Aptics is one of Zimbabwe’s 12 Internet Access Providers (IAPs) that got licensed by the telecoms regulator about 2 years ago. Other new IAPs that got licenses around the same time include Aquiva (we wrote about them last week) Valley Technologies (known mostly as Spiritage or Brodacom), Dandemutande, and an ISP called Pecus that has not been visible at all since they got the license.
Now back to Apitcs, the company says they have been working flat out since they got the license procuring infrastructure and rolling out a WiMax network. “Our thrust from beginning was getting the formula right”, says Aptics founder and CEO, Jahdiel Mafukidze. And that formula he explained has been to put more emphasis on the last mile; the company ensured they got the last mile connectivity technologies right. The last mile in telecoms is the means of connection at the customer’s premises i.e. either fibre, WiMax, Wi-Fi, CDMA, 3G and so forth.
In addition the company needed a technology that could support VoIP natively and one which, in future, could transition into new technologies like LTE efficiently.
The company has been rolling out mobile WiMax in all the major cities in Zimbabwe and so far says the whole of the capital city, Harare, is covered. Bulawayo, the second largest city in the country now has about 70% coverage and chief executive says they are working to roll out more base stations to cover the whole city. Mutare, Gweru, Masvingo and Chitungwiza also have network coverage now though Gweru is only 80% covered.
One of the major problems the company has faced rolling out the network has been that they have had to construct 80% of the telecommunication towers themselves as they found it difficult getting tower owners (mainly the incumbent GSM operators) to share the passive infrastructure. While POTRAZ has intervened on some occasions it remains a problem for new incumbents get space to rent on existing towers.
Last week, Aptics officially opened its Harare city shop to consumers to offer the new VoIP and WiMax broadband services. The company is opening other shops in all cities and centers. Aptics has to explain to customers though that the VoIP numbers they are selling them will only call other Aptics numbers for now. Calling other networks is only available for the company’s testing purposes. Mafukidze says his company is still finalising interconnection agreements with mobile operators and Zimbabwe’s sole fixed line operator, TelOne. They expect to have live and commercial interconnection with most of the major networks in the coming weeks. International connectivity is also not commercial yet but Mafukidze says it’s live and should be commercial soon.
The voice service, the VoIP, Aptics says is mainly targeted at becoming a landline solution for both home and corporate customers. The company comes into a voice market that’s quickly saturating. Voice services in Zimbabwe are now offered by a total of 11 telecoms operators: 3 GSM operators (Econet, Telecel and NetOne), 1 landline operator (TelOne), 3 CDMA providers (PowerTel, Africom and Brodacom) and now, 5 VoIP providers (Gigatel, Telco, Econet, and now, Aptics and Aquiva). The GSM operators and TelOne currently account for nearly all of the voice subscriptions in the country, about 75% of Zimbabwe’s total population.

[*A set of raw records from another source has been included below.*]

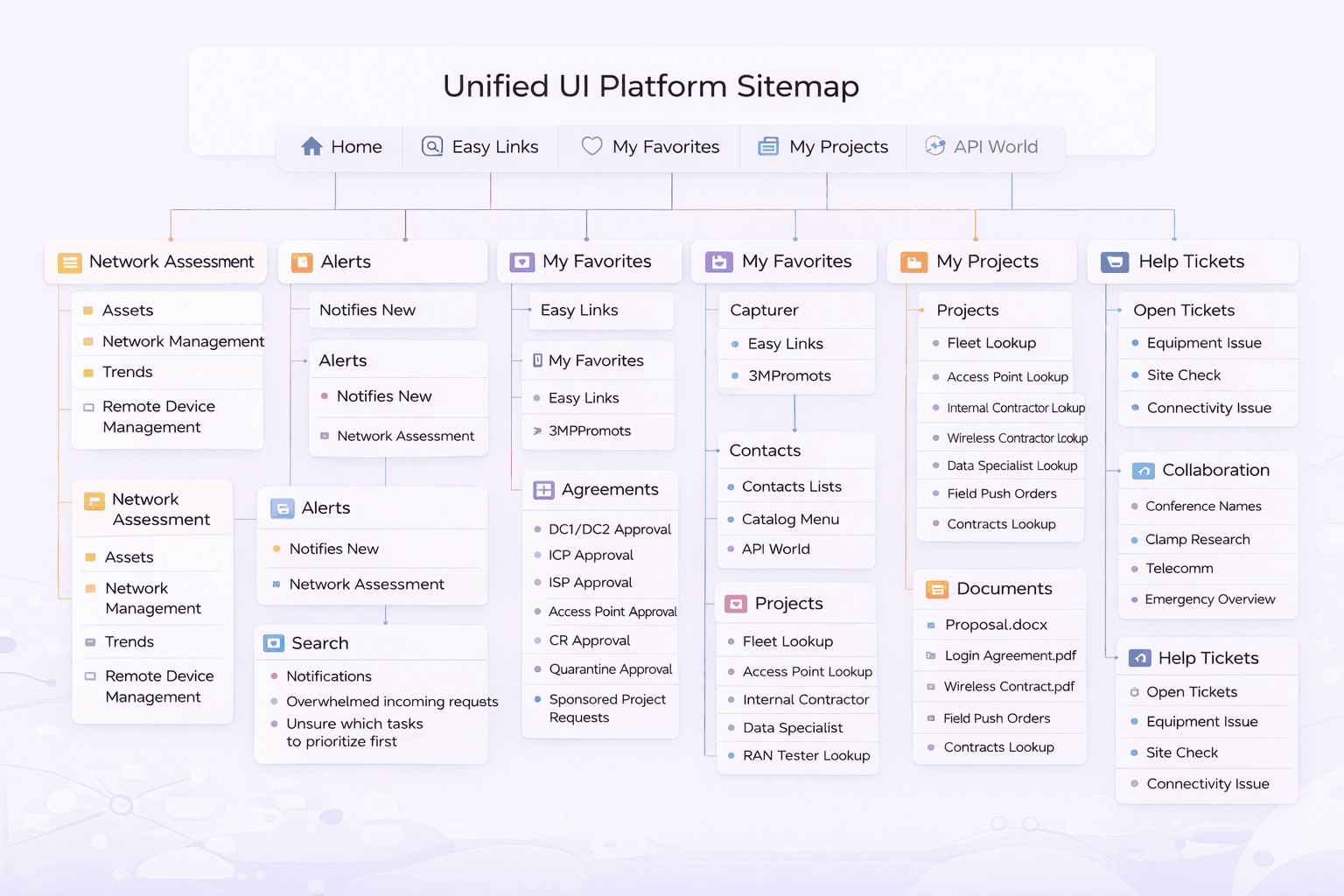Open the Easy Links top navigation tab

pos(480,146)
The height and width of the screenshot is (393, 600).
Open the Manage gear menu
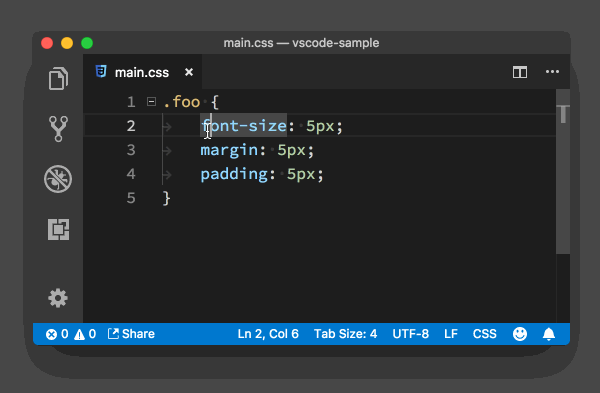(x=58, y=298)
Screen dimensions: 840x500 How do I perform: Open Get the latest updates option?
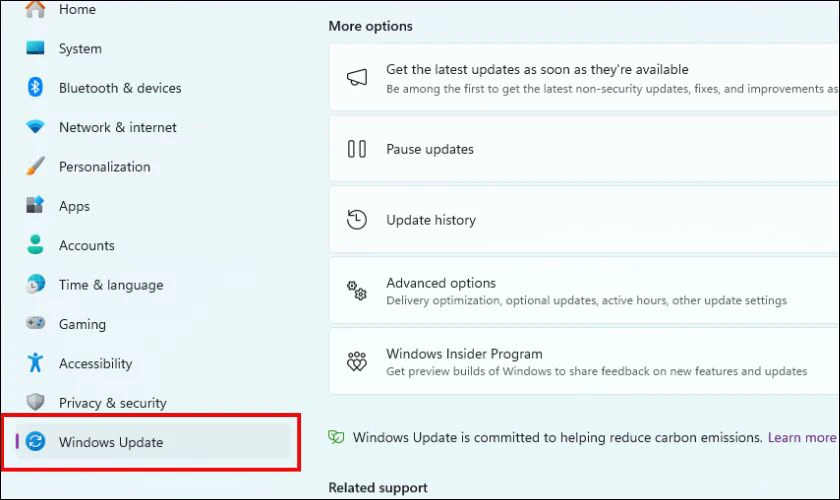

It will not be easy for Aptics to get a significant share of that market, especially as interconnection agreements are not easy to secure. The company says it comes to the market with a promise of high quality connectivity, and high quality customer service, a promise every operator makes when they launch. “One of the things customers have been crying about is quality of service and affordability,” says Mafukidze.
But Mafukidze also promises to offer a new value proposition, which current operators have so far largely ignored: affordability; “We are targeting the un-served market, mostly home users. We have products that are specifically tailored for low income earners,” he explained. He clarifies that they are not ignoring the corporate business market but emphasises that 60% of his focus is with home users.
Unlike voice, there’s lots of space in the internet market. And, an innovative provider can even push the new category emerging locally of internet and voice packages offered as a single monthly package. “Internet penetration in Zimbabwe is extremely low and there’s room for a serious player to offer what the market needs,” Mafukidze says expectantly.
As for the 4G adverts, we regret that Aptics has decided to take that route to market, and we wish POTRAZ would do something about IAPs putting these fancy tags on their products. Our advice remains to ignore the 4G parts of the promise.